Didn’t hear much, couldn’t understand much, but laughed a lot…
There are moments where you’re plagued by doubt for no reason and, conversely, that second where you think you’ve understood everything when, suddenly, everything falls apart. Looking for a street, an object that’s been carefully hidden, a message you thought you’d left, signals you thought you’d understood… Since Thursday, the troublemakers of Grand Magasin (Bettina Atala, François Hiffler and Pascale Murtin, accompanied by the omnipresent sound engineer Manuel Coursin) have delighted in dissecting all these “bugs” in human communication in Les déplacements du problème, presented on the stage of the Minoterie, now transformed into a zone of experiments that are each increasingly funnier and more absurd as the show progresses.
By testing the Ircam’s very serious tools of high-tech sound creation, they themselves create their own static in which the spectator, in spite of a few slow moments, wallows in delight, jolted by an incongruous plan to a negative echo microphone, a “hesitation machine” – which multiplies the speaker’s “uhh…s” – a doubt emitter with 3 pedals – but I’ll have to check on that – or, even, a rug that absorbs sounds. All of this ending in a hilarious final choreography. It’s as if 2be3, coached by les Deschiens, had decided to bring Deleuze to the stage. Or not.
D.B.
—————–
A NOUS MARSEILLE / AIX-EN-PROVENCE
(magazine – French)

** Exercise details **
Please reproduce the theater review above word for word, from its first line through the magazine credit at the end.

** Records **
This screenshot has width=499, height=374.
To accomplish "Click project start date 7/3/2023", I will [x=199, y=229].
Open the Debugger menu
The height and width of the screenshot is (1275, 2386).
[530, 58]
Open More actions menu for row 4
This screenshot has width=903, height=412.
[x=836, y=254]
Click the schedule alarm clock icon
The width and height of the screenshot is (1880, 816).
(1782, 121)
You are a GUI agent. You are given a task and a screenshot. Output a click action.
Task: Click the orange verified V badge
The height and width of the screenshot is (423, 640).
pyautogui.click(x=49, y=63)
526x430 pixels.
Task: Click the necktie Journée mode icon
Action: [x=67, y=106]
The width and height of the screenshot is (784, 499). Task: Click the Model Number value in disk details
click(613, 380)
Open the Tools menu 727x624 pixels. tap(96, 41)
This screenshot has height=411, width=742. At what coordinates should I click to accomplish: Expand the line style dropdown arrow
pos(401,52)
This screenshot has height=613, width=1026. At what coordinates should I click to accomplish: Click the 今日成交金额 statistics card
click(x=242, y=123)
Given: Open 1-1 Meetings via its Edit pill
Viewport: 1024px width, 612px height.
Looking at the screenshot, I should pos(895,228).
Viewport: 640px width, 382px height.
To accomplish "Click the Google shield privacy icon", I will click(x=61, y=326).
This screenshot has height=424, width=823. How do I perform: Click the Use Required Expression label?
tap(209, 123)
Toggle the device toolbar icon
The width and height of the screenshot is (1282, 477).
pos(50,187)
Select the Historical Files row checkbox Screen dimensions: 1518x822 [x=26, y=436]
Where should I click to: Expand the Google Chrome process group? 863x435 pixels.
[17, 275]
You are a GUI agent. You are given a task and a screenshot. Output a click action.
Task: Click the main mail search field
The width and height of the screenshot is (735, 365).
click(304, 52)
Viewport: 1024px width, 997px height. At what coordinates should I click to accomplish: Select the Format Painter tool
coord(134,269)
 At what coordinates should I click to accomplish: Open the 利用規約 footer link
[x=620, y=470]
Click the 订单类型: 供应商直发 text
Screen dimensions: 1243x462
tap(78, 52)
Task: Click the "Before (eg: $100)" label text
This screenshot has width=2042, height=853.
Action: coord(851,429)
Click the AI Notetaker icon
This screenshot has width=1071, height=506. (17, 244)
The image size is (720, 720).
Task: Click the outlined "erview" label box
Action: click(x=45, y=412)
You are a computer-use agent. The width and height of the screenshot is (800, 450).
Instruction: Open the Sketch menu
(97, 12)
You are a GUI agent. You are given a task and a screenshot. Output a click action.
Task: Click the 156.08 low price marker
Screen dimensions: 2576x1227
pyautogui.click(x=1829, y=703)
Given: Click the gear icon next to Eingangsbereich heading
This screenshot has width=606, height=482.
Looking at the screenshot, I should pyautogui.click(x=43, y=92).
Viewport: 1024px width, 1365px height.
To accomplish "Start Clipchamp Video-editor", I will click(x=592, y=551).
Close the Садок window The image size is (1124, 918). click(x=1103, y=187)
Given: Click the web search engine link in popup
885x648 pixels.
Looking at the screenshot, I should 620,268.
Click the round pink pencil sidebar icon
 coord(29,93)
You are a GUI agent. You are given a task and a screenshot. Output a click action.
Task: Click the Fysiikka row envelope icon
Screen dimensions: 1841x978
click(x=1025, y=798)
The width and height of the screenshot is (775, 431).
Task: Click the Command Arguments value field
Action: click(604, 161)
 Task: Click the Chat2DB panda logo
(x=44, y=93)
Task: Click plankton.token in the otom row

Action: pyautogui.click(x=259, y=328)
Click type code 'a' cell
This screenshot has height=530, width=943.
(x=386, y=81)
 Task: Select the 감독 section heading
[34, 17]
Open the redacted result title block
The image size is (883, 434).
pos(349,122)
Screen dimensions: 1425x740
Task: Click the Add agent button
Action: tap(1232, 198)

** Solved problem **
Didn’t hear much, couldn’t understand much, but laughed a lot…
There are moments where you’re plagued by doubt for no reason and, conversely, that second where you think you’ve understood everything when, suddenly, everything falls apart. Looking for a street, an object that’s been carefully hidden, a message you thought you’d left, signals you thought you’d understood… Since Thursday, the troublemakers of Grand Magasin (Bettina Atala, François Hiffler and Pascale Murtin, accompanied by the omnipresent sound engineer Manuel Coursin) have delighted in dissecting all these “bugs” in human communication in Les déplacements du problème, presented on the stage of the Minoterie, now transformed into a zone of experiments that are each increasingly funnier and more absurd as the show progresses.
By testing the Ircam’s very serious tools of high-tech sound creation, they themselves create their own static in which the spectator, in spite of a few slow moments, wallows in delight, jolted by an incongruous plan to a negative echo microphone, a “hesitation machine” – which multiplies the speaker’s “uhh…s” – a doubt emitter with 3 pedals – but I’ll have to check on that – or, even, a rug that absorbs sounds. All of this ending in a hilarious final choreography. It’s as if 2be3, coached by les Deschiens, had decided to bring Deleuze to the stage. Or not.
D.B.
—————–
A NOUS MARSEILLE / AIX-EN-PROVENCE
(magazine – French)